Agenda item

14/00895/HHFUL - 80 Ledbury Road, Netherton, Peterborough, PE3 9PJ


The planning application was for a two storey side extension and first floor rear extension at 80 Ledbury Road, Netherton.


The main considerations were:

·         The impact of the proposal on the character of the area

·         The impact of the proposal on the amenity of the occupiers of neighbouring dwellings

·         Objections


It was officer’s recommendation that planning permission be granted, subject to the conditions set out in the report.


The Head of Development and Construction provided an overview of the application and raised the following key points:

·         A previous scheme on the site had been approved in 2013, however the proceeding development was not in line with the approval.

·         An error had been identified within the current on site construction as the roof trusses were of the incorrect size. This was in the process of being corrected.

·         Issues had been raised in relation to the neighbouring garage and water pooling as a result of the extension. This was not a planning matter, but a private matter between parties.

·         The method for drainage prior to previous garage extension was unclear.

·         The overhanging nature of the eves, on the neighbour’s property was similarly a private matter that could not be resolved by the Committee.

·         Further objections had been received in the update report from Stewart Jackson MP, Councillor Arculus and a local resident.


Councillor Maqbool and Councillor Fitzgerald, Ward Councillors, addressed the Committee and responded to questions from Members. In summary the key points highlighted included:

·         A lot of time had been spent on this application, with reservations from neighbours and local residents associations.

·         Normal protocol for planning permission had not been followed, as such this application was retrospective.

·         Individuals living nearby were keen to have the development completed as soon as possible, if permission was granted.

·         The proposal was considered to be oversized.

·         The applicant had disregarded planning law.

·         The construction site was an eyesore.

·         The Committee had no power to force the applicant to finish work, even if permission was granted, and this could be a problem.

·         It was questioned whether the Committee could approve an application which did not meet building control regulations.

·         The Ward Councillors suggested that, once finished, the development would not be a problem but were concerned that work would not be completed or would not be completed in line with approved plans.


George Oommen and Bindu George addressed the Committee in objection to the application and responded to questions from Members. In summary the key points highlighted included:

·         Mr Oommen and Ms George had moved into the property neighbouring the development site in late 2013.

·         The previous joint garage had been knocked down to build an extension.

·         The original plan indicated a gap between the two properties, however when built the two were joined together.

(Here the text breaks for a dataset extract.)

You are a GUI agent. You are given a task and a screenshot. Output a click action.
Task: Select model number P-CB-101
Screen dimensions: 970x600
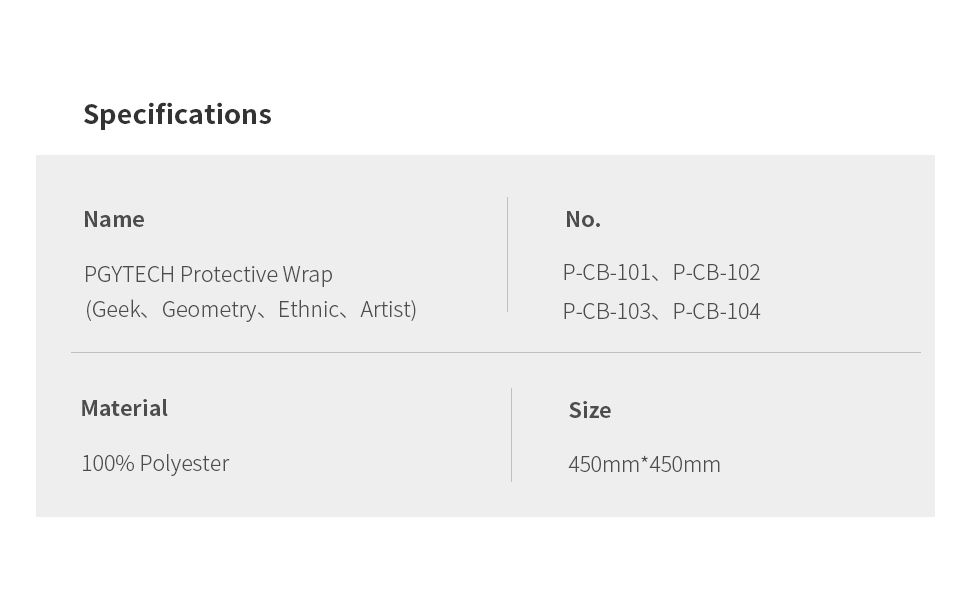(x=606, y=272)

·         While the applicant had offered to fix the drainage problem on the garage roof by installing a pipe this was not considered sufficient.

·         Mr Oommen could not believe that the Council could not assist to rectify this problem, as it was the Council who permitted the application.

·         Mr Oommen and Ms George were not aware of how the drainage from the garage was previously addressed, having only moved to the property recently.

·         The Committee were urged to reject the application and maintain the gap between residences. 


Phil Branston, Branston Associates, addressed the Committee in support of the application and responded to questions from Members. In summary the key points highlighted included:

·         The issues surrounding this development had been long running. After negotiation with planning officers an agreement had now been reached.

·         The original plan was not adhered to however this was an issue that needed to be resolved. The applicant was keen to finish the development, which was shown by the work completed within the past week.

·         Building Regulations had been approved on 8 August.

·         The situation with the neighbouring property was unfortunate and would be resolved legally.

·         Remedial work was being undertaken to the roof where incorrect trusses had been used.

·         Mr Branston assured the Committee that the development would be built as per the submitted plans.


The Head of Development and Construction clarified that the developments adherence  to Building Regulations was a separate legal process and could not be a ground for refusal. Issues relating to drainage on the neighbours property were a private law matter and could not be taken into account by members when determining the application, however the neighbour had been advised to seek specialist property advice. The fact the application was retrospective was not a reason for refusal. The Head of Development and Construction was satisfied with the design submitted.


The Committee discussed the application and several members commented that the size and massing of the proposal was significant. It was considered that in relation to the large plot size, the proposal would be acceptable on balance.


A motion was proposed and seconded to agree that permission be granted, as per officer recommendation. The motion was carried eight voting in favour and two voting against.


RESOLVED: (eight voted in favour, two voted against) that planning permission is GRANTED subject to the conditions set out in the reports.


Reasons for the decision


Subject to the imposition of the attached conditions, the proposal was acceptable having been assessed in the light of all material considerations, including weighing against relevant policies of the development plan and specifically, the proposal would not unacceptably harm the character of the area or the amenity of the occupiers of neighbouring dwellings; in accordance with policy CS16 of the Peterborough Core Strategy (DPD) and policies PP2 and PP3 of the Peterborough Planning Policies (DPD) 2012.